* **Work to complete**
(1) Summarize the Volvo XC60 review in two sentences.
(2) Rewrite the paragraph of the Volvo XC60 review beginning "That’s been addressed in the new XC60" as a bulleted list that keeps its main facts.
(3) Carry on writing the Volvo XC60 review from its final sentence.

* **Text segment**
^^^^

Volvo XC60 D5 R-Design: Sweet Swede chariot

Volvo XC60 D5 R-Design: Sweet Swede chariot

The Germans have had it pretty much their own way in the South African premium SUV segment up to now. So, can the all-new Volvo XC60 take on its BMW X3, Audi Q5 and Mercedes-Benz GLC rivals? The Swedish SUV may just have the right stuff …

It all happened in the blink of an eye. Lulled into complacency by the syrupy progress of peak-hour traffic, I only saw the brake lights of the vehicle ahead of me flare when it was almost too late.

But the Volvo XC60 I was driving was already braking hard, accompanied by a loud buzzer and flashing hazards. The SUV came to a very abrupt halt, but with space to spare – and no damage.

The new Volvo XC60

It was an impressive, real-life demonstration of Volvo’s City Safety autonomous braking system, proving quite persuasively that the Swedish brand’s commitment to active safety has very real, practical applications. Without its assistance, there may well have been tears.

It certainly went some way towards vindicating Volvo’s claim that this latest XC60 is the safest vehicle ever made. Now in its second generation, the newest member of the marque’s SUV family bristles with the latest active safety and semi-autonomous driving systems.

The City Safety braking that saved me from embarrassment can also activate the steering to avoid a collision, for instance. In other words, if braking on its own won’t help, the Volvo will swerve as well.

The new Volvo XC60

Steering support is also offered for the Oncoming Lane Mitigation system (which seeks to prevent head-on collisions) and the Blind Spot Information System (which addresses lane change-related accidents).

Then there’s the optional Pilot Assist, which allows a measure of autonomous driving at speeds of up to 130km/h. The system will steer, brake and accelerate autonomously, but requires well-marked roads, and regular driver confirmation.

All this should come as no surprise, however: Volvo has positioned itself as a leader in vehicle safety for decades now, and the XC60 expresses that hard-earned expertise more convincingly than ever.

But until you’ve experienced its benefits first hand, safety isn’t the sexiest of selling points. Instead, the XC60 needs to shine in other areas too.

The new Volvo XC60

The first-generation XC60 was already Volvo’s top seller in SA, but it was lagging behind more recent arrivals such as the regal XC90 and the chunky, contemporary XC40 as far as styling and interior execution were concerned.

That’s been addressed in the new XC60, however. In design terms, it fits in neatly between the bigger XC90 and the compact XC40, while retaining some of the key aesthetics: upright grille, short overhangs, geometrically sculpted flanks and a tall, planted stance.

The shape is unmistakably Volvo, underpinned by trademark features such as the T-shaped daytime running lights, and the elongated taillight clusters that frame the rear screen and extend across the tailgate. Scuff plates and roof rails are de rigeur SUV extras.

^^^^

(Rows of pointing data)
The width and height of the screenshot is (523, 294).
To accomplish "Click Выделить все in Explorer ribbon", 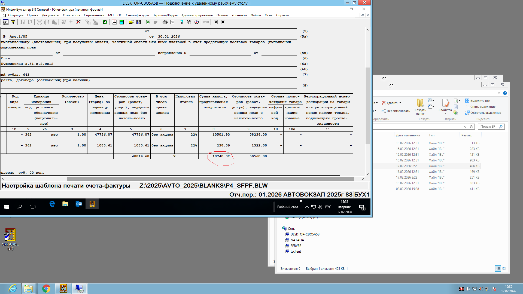I will [480, 101].
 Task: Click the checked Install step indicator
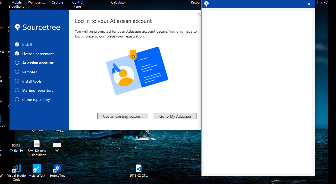pyautogui.click(x=17, y=45)
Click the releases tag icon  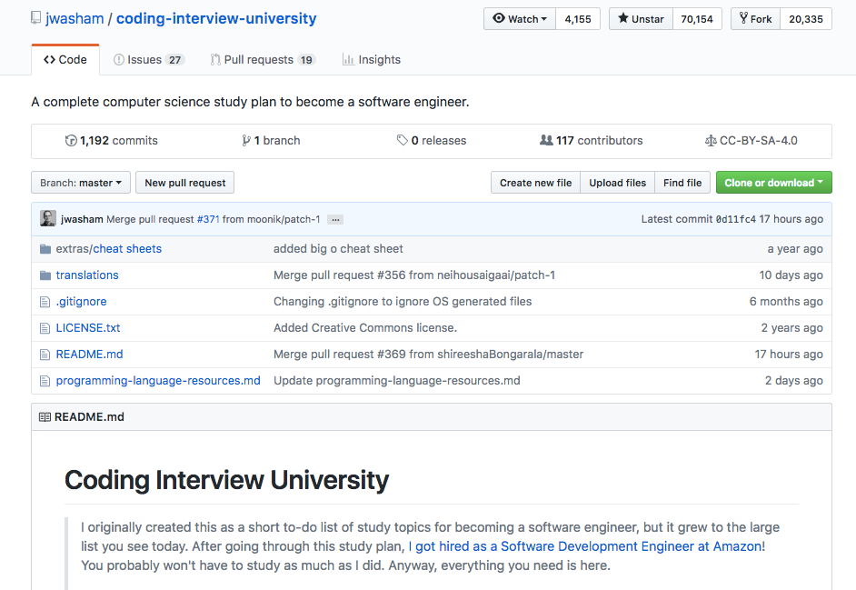[x=403, y=141]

^^^^

* **Answers below**
(1) The review recounts how Volvo's City Safety autonomous braking stopped the new XC60 short of a collision in peak-hour traffic, supporting Volvo's claim that this second-generation SUV is the safest vehicle ever made, with features such as steering support and an optional Pilot Assist for autonomous driving at up to 130km/h. It also says the new model fixes the first generation's lag in styling and interior execution, fitting between the XC90 and XC40 while keeping Volvo trademarks such as the T-shaped daytime running lights.

(2)
- The new XC60 addresses the earlier model's lag in styling and interior execution.
- Its design fits neatly between the bigger XC90 and the compact XC40.
- It keeps key aesthetics: an upright grille, short overhangs, geometrically sculpted flanks, and a tall, planted stance.

(3)
The new Volvo XC60

The overall styling is clean and dynamic: there’s definitely a stronger emphasis on sport than on utility here. That’s particularly true of the R-Design version: big wheels, larger air intakes, full colour coding and large-diameter exhausts ensure an extra measure of extrovert appeal.

The bias swings in favour luxury once you step inside the Volvo. As in the XC90 and XC40, the dashboard is dominated by a tablet-like, portrait-oriented touchscreen display that replaces much of the infotainment system’s traditional switchgear.

The screen provides access to the climate control, audio, satnav and hands-free telephony systems, as well as to a host of vehicle-related settings and parameters. Navigating the screen is similar to swiping a smartphone or tablet: easy and intuitive.

But in motoring terms, ergonomic form doesn’t always translate into function: relying purely on the touchscreen isn’t particularly intuitive if you happen to be driving.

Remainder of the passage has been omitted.